Je m'approche de la géante de cuivre, le cœur tremblant, l'esprit pervers. Une étrange curiosité me tenaille le corps... Comme s'il me fallait voir plus de l'immonde carnage pour y croire davantage. Tant d'horreur ne peut pas exister... Malgré-moi, je progresse. J'avance vers la porte à contre-courant de ce que me dicte ma conscience.

— Layth ?

Paole tente de me retenir.

— Pitié... Aidez-moi...

— Je suis là... Vous n'avez rien à craindre.

— Layth... ? Qu'est-ce que... ?

— À l'aide ! Sauvez-moi.... Pitié, sauvez-moi !

— Oui. Je vais vous délivrer, affirme Tomasz. Vous ne souffrirez plus. Plus jamais.

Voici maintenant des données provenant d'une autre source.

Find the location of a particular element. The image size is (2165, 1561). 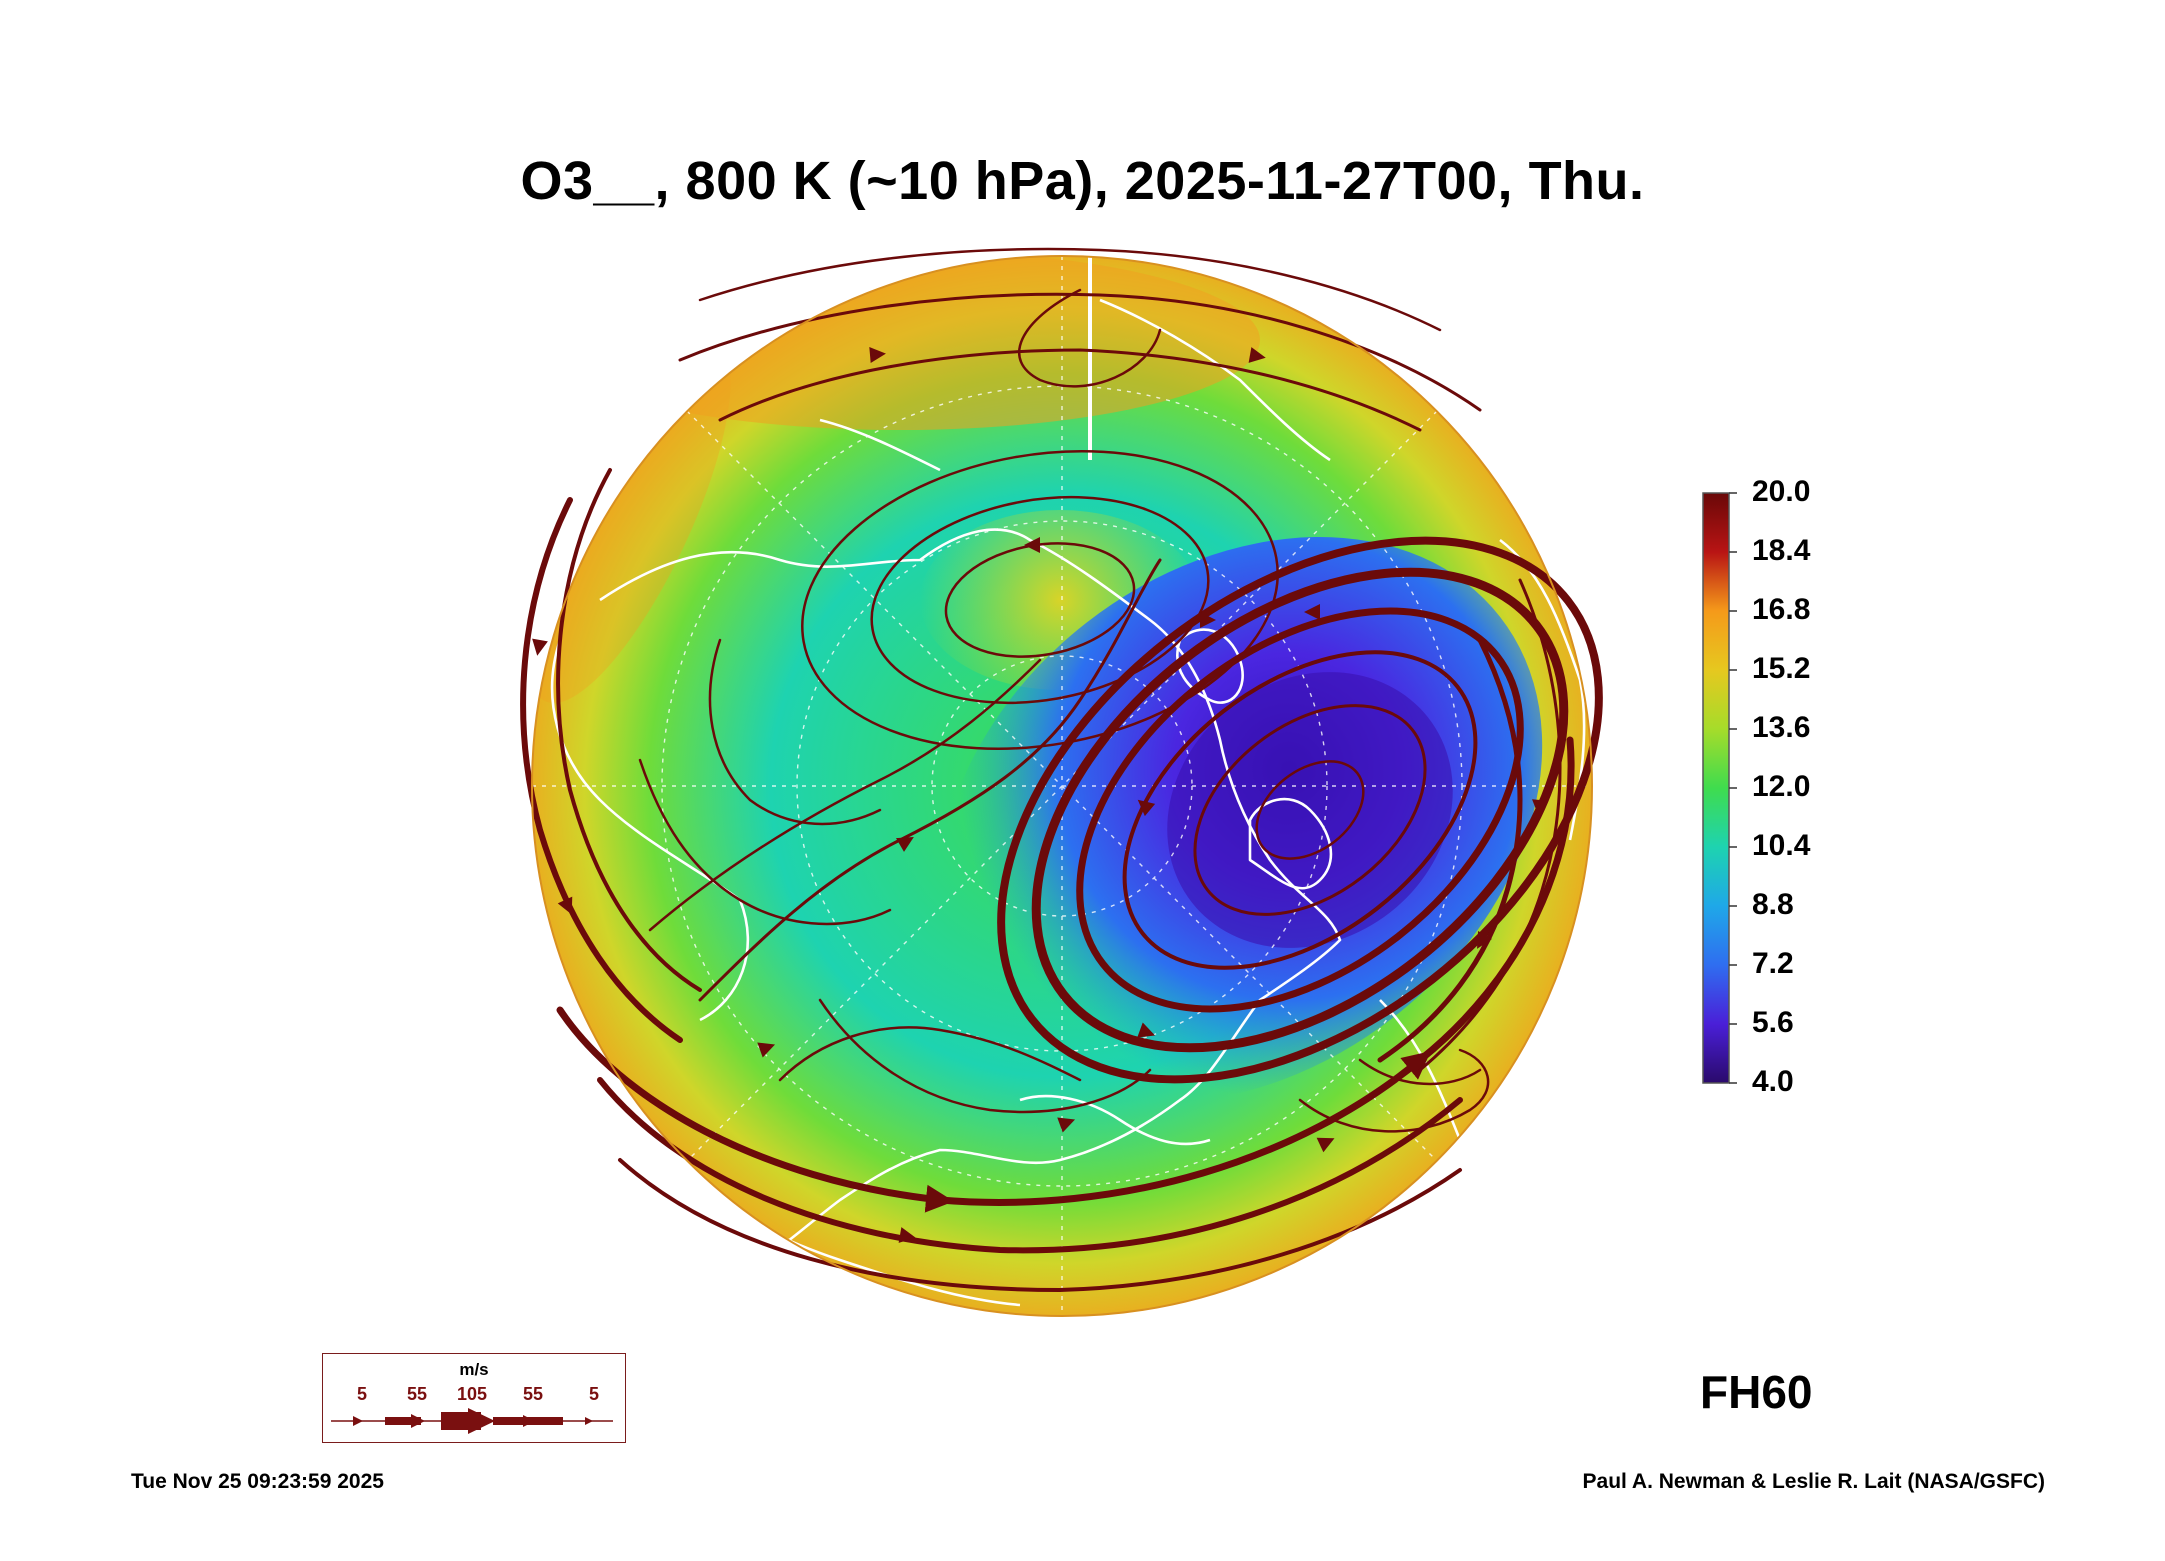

Pendant un bref instant, un éclair de métal recouvre l'enfer des cloches. Tomasz a dégainé son épée.

— Tout malheur connaît sa fin, déclare-t-il.

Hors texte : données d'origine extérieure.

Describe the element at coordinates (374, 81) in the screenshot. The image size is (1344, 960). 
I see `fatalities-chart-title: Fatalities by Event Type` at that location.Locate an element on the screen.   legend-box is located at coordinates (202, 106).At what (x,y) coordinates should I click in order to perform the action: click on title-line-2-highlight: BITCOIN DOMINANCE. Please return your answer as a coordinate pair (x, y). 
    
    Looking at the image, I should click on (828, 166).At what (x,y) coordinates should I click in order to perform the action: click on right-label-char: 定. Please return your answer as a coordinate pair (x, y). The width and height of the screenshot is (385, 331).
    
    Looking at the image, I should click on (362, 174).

Je pose mes mains moites sur les battants de métal...

— Merci...

Un dernier sanglot.

— Tomasz !

Dans mon dos, le fer s'abat. Au chant de la lame suit un râle d'éclaboussure.

É-cœu-rant.

— Layth, non !

Trop tard. Les battants de cuivre sont écartés. Vous me dégoûtez... Mes yeux se mettent à brûler à la vue du paysage entaché. Le Clan Zu'Hang a franchi la muraille. L'horizon, libéré de son voile gris, déploie son azure prétentieux. Dans un coin du ciel, Qadys brille de tous ces éclats, comme riant du massacre, comme moquant le sang qui macule désormais l'escalier. Des corps, des membres, des vies, sont éparpillés sur les marches de l'infini... Rouge, vermeille, la vue des traînées de sang me compresse les intestins. Métal contre métal, les armes se rencontrent et entaillent les chairs vulnérables. Les assassins progressent, gravissant la pierre en éliminant les gardes xhiemens, les gêneurs. La défense impériale faiblit... On me tire en arrière par un pan d'habit.

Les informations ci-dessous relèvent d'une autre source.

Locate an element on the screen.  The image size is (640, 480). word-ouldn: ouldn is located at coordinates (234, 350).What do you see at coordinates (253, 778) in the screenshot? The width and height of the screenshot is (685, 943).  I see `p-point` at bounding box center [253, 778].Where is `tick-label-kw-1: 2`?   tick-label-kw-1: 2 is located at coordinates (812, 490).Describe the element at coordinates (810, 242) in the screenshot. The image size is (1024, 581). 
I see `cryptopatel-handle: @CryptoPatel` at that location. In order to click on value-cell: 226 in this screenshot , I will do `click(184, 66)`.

— Ma parole, Layth ! Vous êtes complètement stupide !

J'essuie d'un revers de cape les larmes qui perlent à mes yeux tandis que j'entends les portes titanesques se refermer.

— Ne restons pas là ! Il faut...

Les portes explosent. Le souffle nous projette violemment contre le sol. Par réflexe, je me recouvre la tête avec les bras pour la protéger des débris de métal qui pleuvent sur nous. Mes oreilles bourdonnent, mon cœur cavale... Respire... Le brouillard s'épaissit devant mes pupilles et s'infiltre dans mes poumons... Je tousse, je pleure, je tremble... Respire, respire... Mais je ne peux pas rester là... Respire ! Je ne peux pas rester à découvert, à portée du danger... C'est mon instinct qui le dit, qui le crie. À plat ventre, sourd et aveugle, je rampe, éraflant mes membres sur les copeaux de cuivre qui jonchent le hall impérial dévasté. Courage, Layth... Je m'efforce d'avancer, de lutter contre la douleur, de lutter contre le désespoir qui me supplie de m'arrêter, contre la toux qui me brise les côtes, contre la fumée qui me brouille les yeux... Je m'efforce de continuer... je rampe.